Todd McInturf/Detroit News via AP
Michigan state Sen. Sarah Anthony, left, talks with Chad Fabbro, financial secretary of UAW Local 598, outside the legislature’s Senate chambers, March 14, 2023, in Lansing, Michigan.
Interesting developments have happened across the labor movement so far in 2023.
Earlier this week, the Michigan Senate voted to repeal the 2012 right-to-work law passed under former Republican Gov. Rick Snyder. After the bill goes back to the House to conform it to the slightly different Senate version, it will likely head to Gov. Gretchen Whitmer’s desk for her signature.
Bridge Michigan reported how Democrats pulled a savvy move to fortify the bill’s longevity; they attached a one-time $2 million for the Michigan Economic Development Corporation to implement the reversal of right to work. In Michigan, under the state’s constitution, laws cannot be overturned through referendums if they have appropriations attached to them.

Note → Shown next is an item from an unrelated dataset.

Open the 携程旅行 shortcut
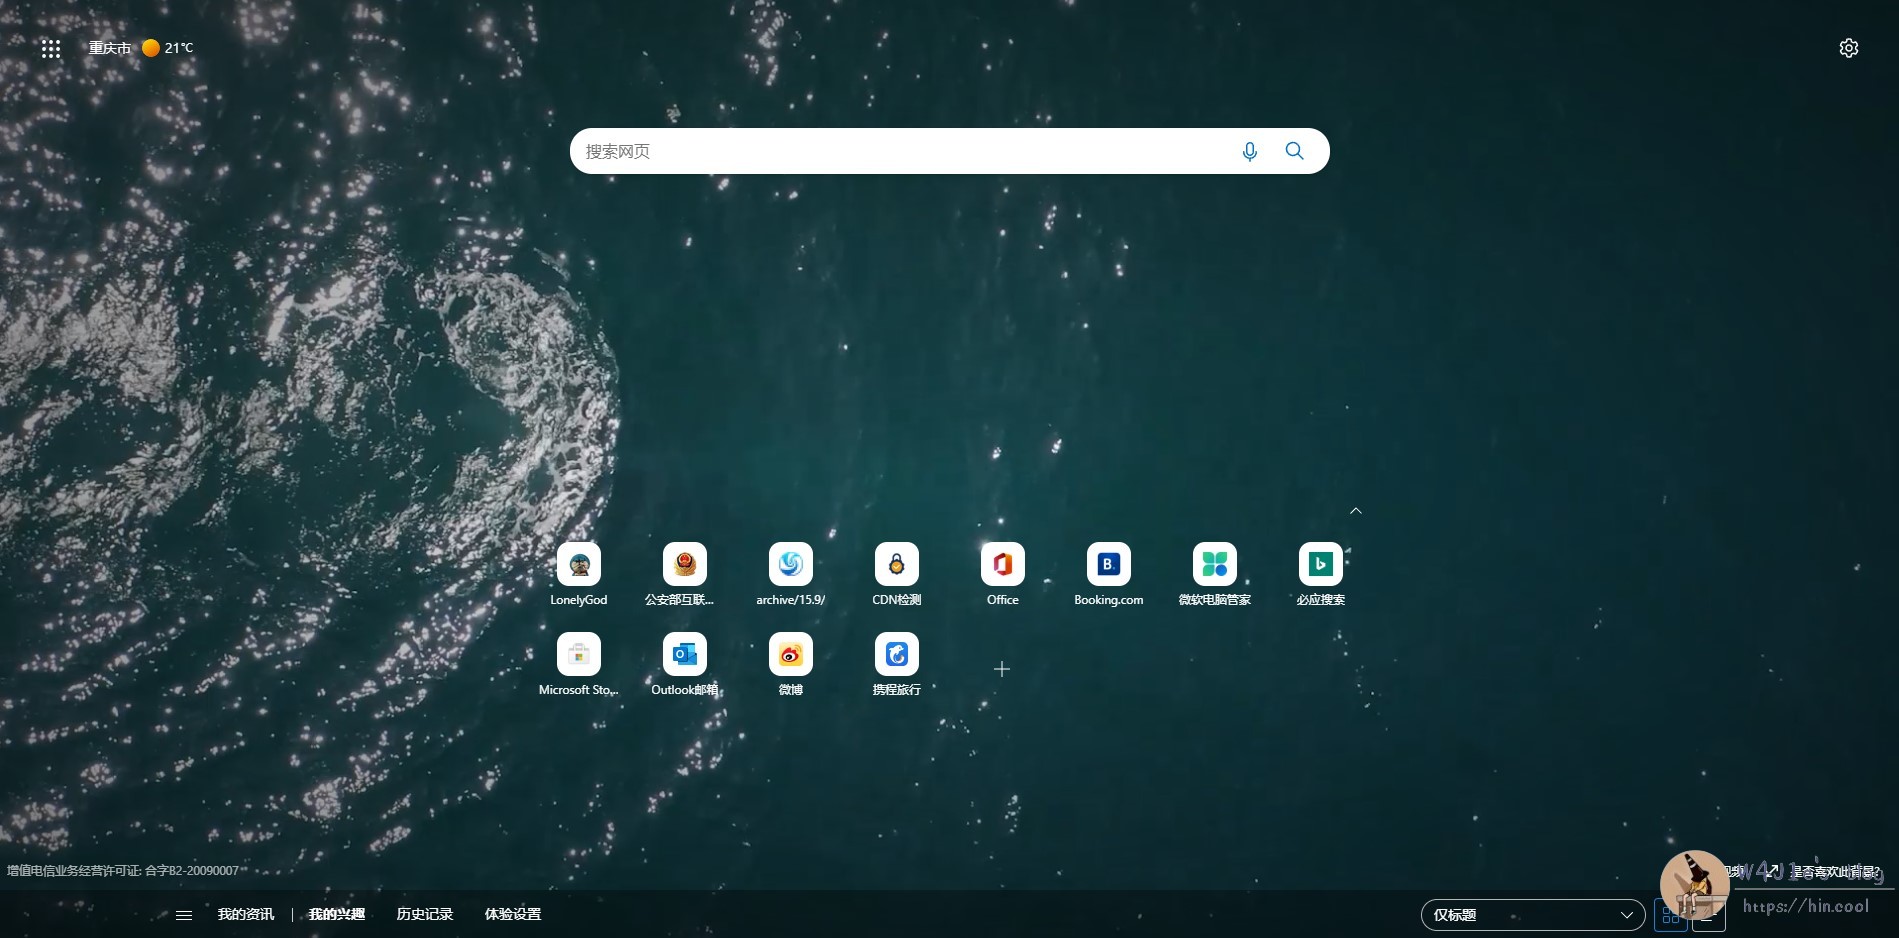The width and height of the screenshot is (1899, 938). click(896, 653)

In effect, Michigan Democrats made it so that if Republicans want to repeal the repeal of right to work, they need to attain a governing trifecta. Republicans in the state have pointed to how this move will test Whitmer’s previous statements about lawmakers (namely Republicans) for abusing this measure. In a 2019 executive order, she said: “I intend to veto legislation that circumvents the right to a referendum.”

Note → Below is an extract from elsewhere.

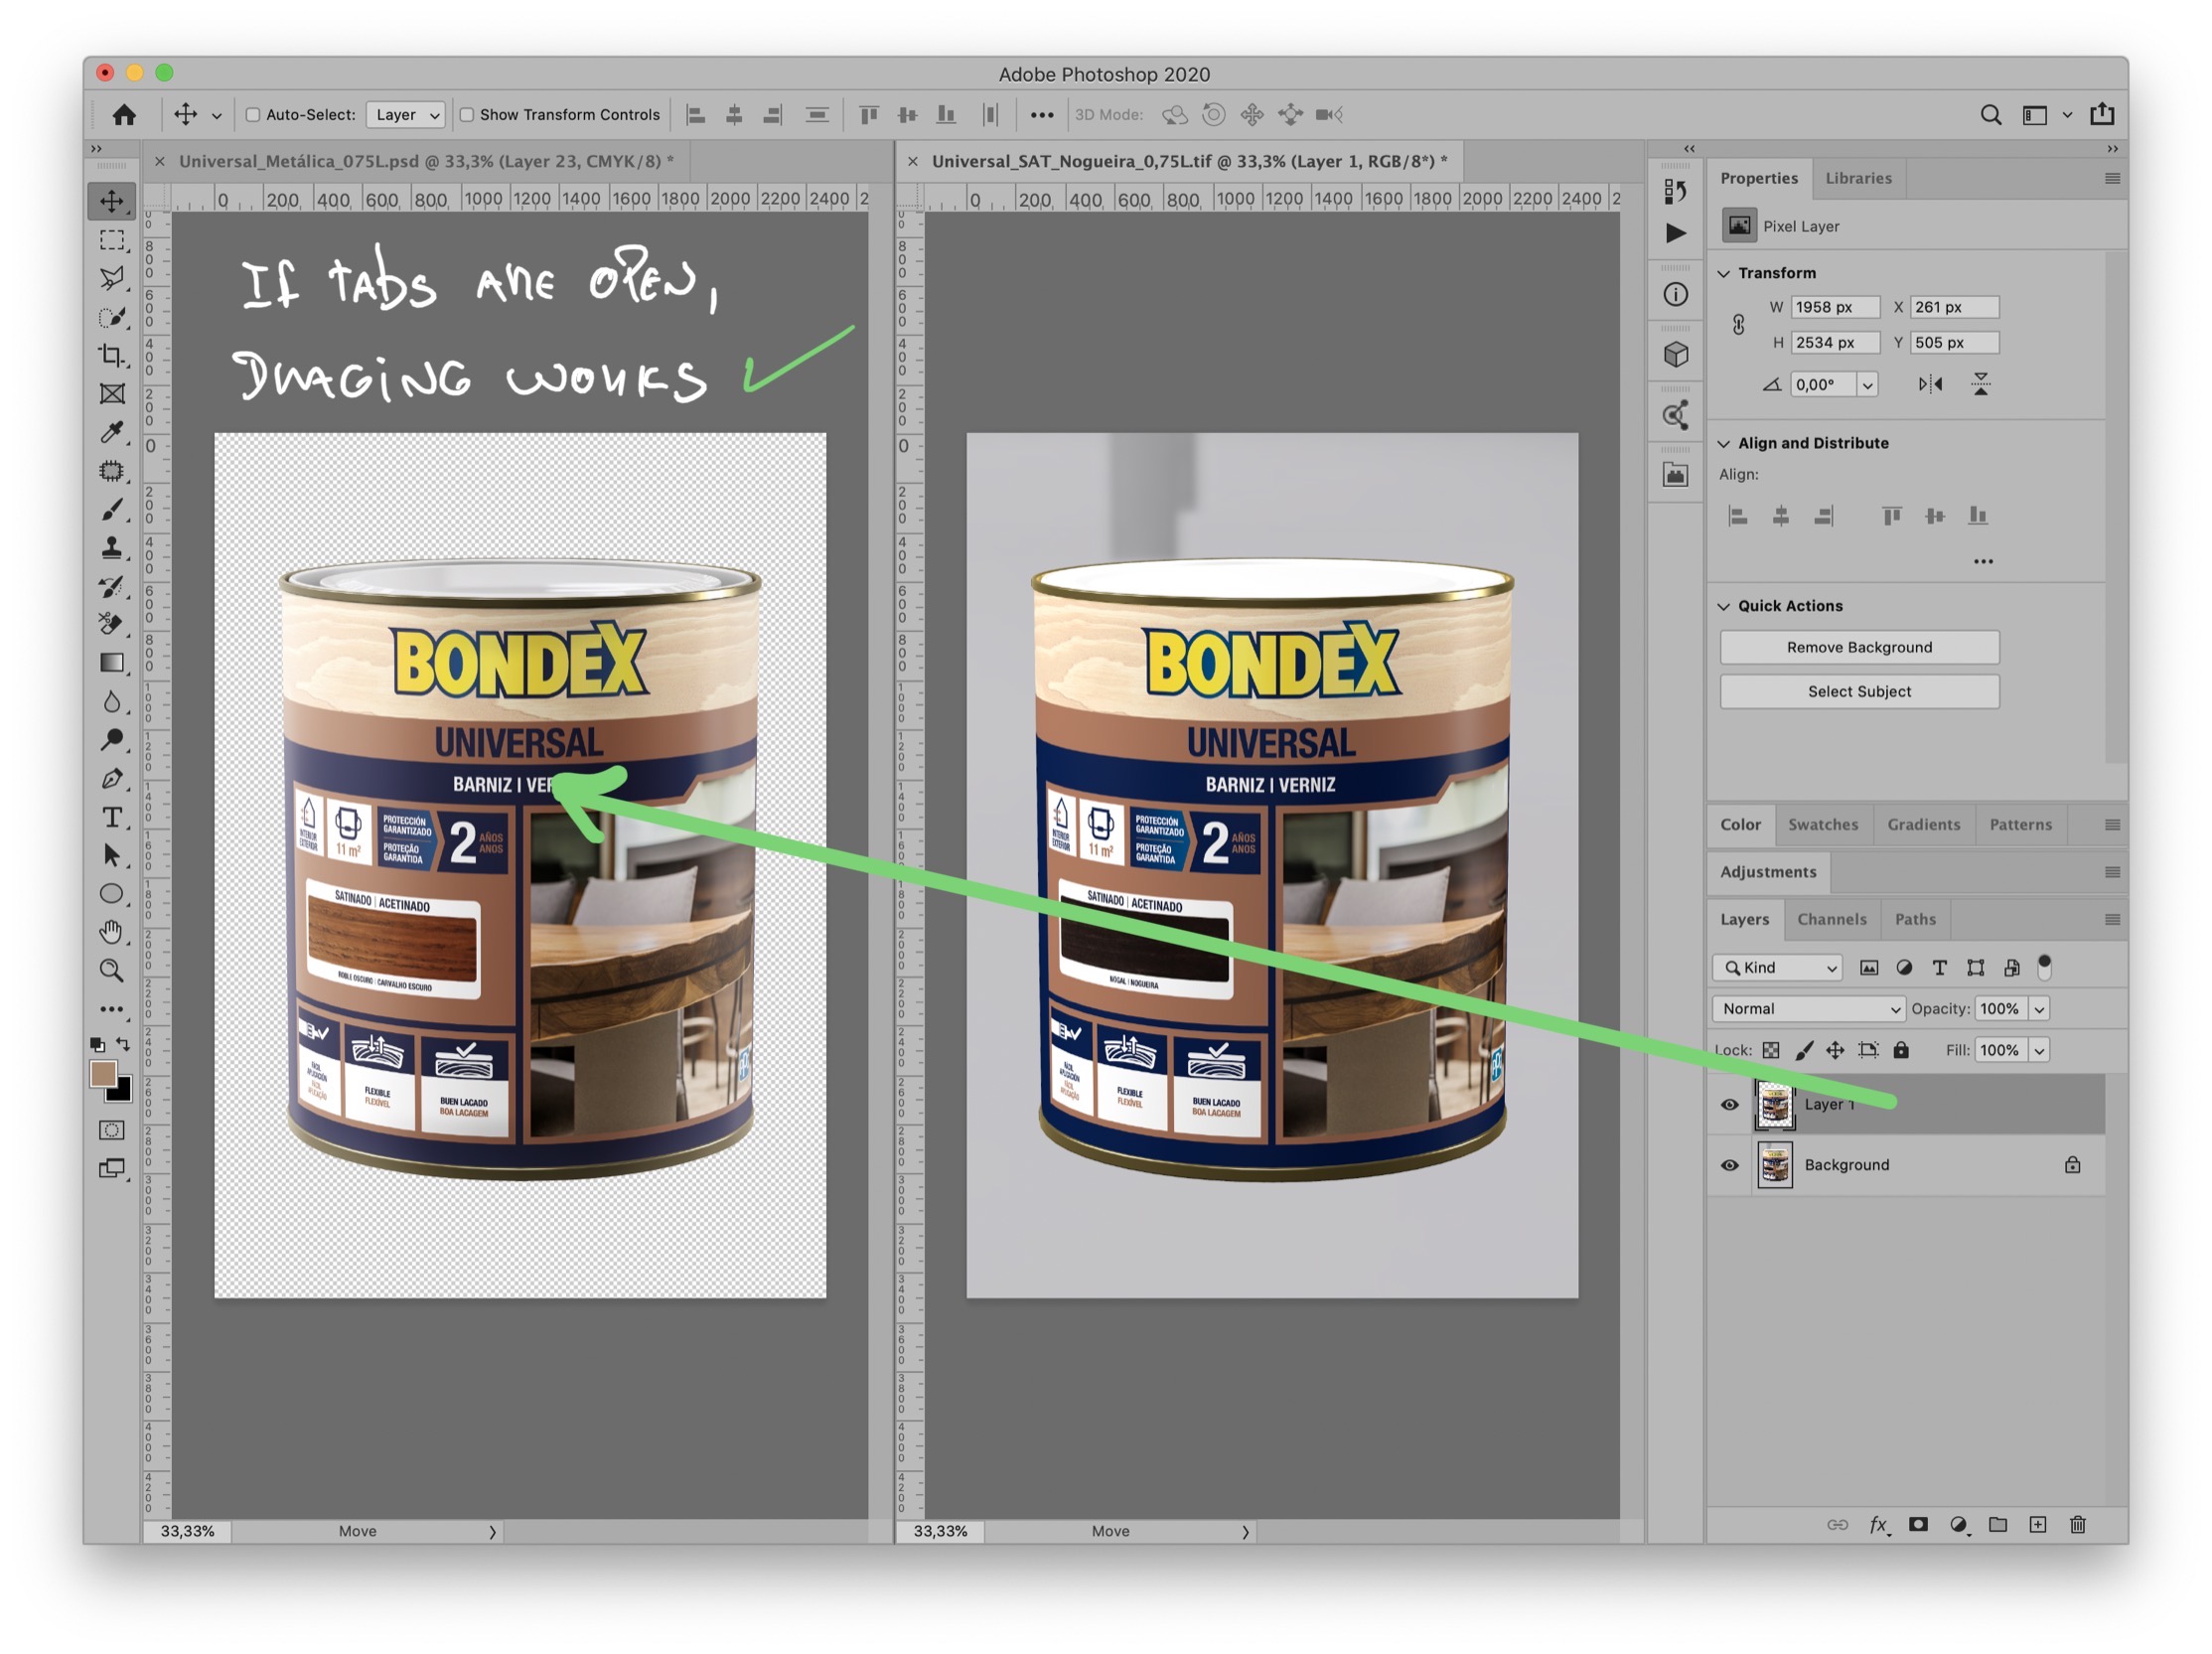Enable the Auto-Select checkbox
Image resolution: width=2212 pixels, height=1654 pixels.
point(253,115)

This week, Whitmer told reporters in Michigan, “I did not ask the Legislature to put that part into the bill, and it certainly is not on my agenda. But I am going to sign a bill that restores workers’ rights.”
Before the bill’s passage in the Senate, business groups were brainstorming how they could amend the state’s constitution to undermine the right-to-work repeal. Whatever way the chips fall, organized labor’s strength in Michigan will now enter a new era. And state Republicans will be forced to navigate a new political landscape.

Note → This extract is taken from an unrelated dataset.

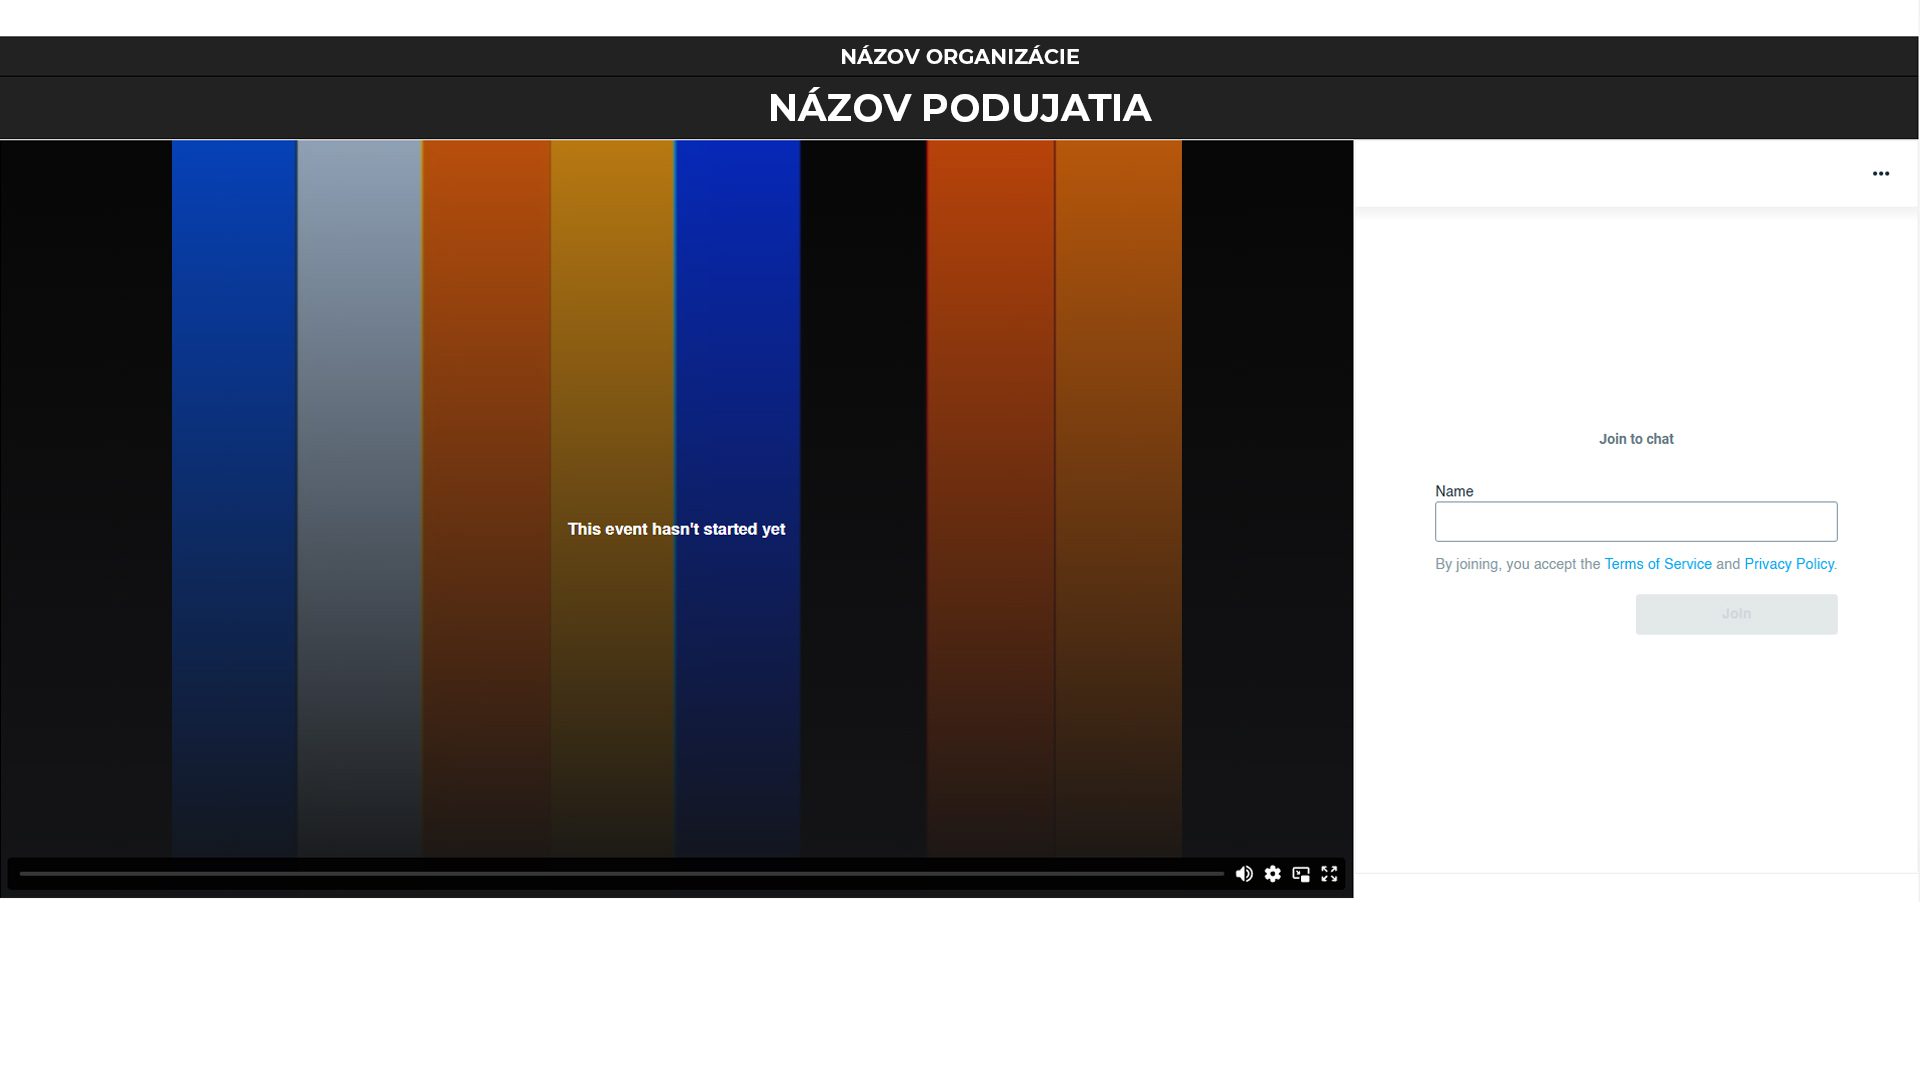Open video preferences from the cog menu
The image size is (1920, 1080).
point(1272,874)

Something else that caught my attention this week: United Auto Workers (UAW) members across four locals ratified a new six-year contract with the construction and machinery behemoth Caterpillar. The key provision won by UAW members was the rescinding of the two-tiered contract system, which workers were compelled to agree to in the concessionary bargaining of 2005.
Even Caterpillar celebrated the end of the tiered system, obviously in business-friendly terms. On the company’s website, under “Positive Impacts,” they said:
We’ve also responded to changing labor market conditions. Between November 2021 and July 2022, we made two wage adjustments that resulted in increased pay of more than 8 percent. 97% of employees are on the same pay structure, regardless of hire date.
The key point is that virtually all workers are on the same pay scale. When I reported on striking Kellogg workers from Battle Creek, Michigan, in late 2021, striking workers explained to me that the entire purpose of a two-tier system was about decimating a previous generation’s gains from collective bargaining. Many of them described it as a battle against extinction, because at some point, all the older workers will retire, and all current and future workers will never see benefits and wages comparable to those of their predecessors.
It seems that’s exactly what has happened at Caterpillar. In an excellent Twitter thread written by the National Labor Relations Board attorney Brandon Magner, he explained that Caterpillar killed the two-tier system because it was no longer necessary. For example, an entry-level union worker at Caterpillar in 1997 started at $18.62 an hour. In 2022, that same position makes $17 an hour.
In one sense, the end of the two-tier system at Caterpillar resets the table for workers. But on the other hand, it’s a stark reminder of just how much organized labor has lost in the 21st century.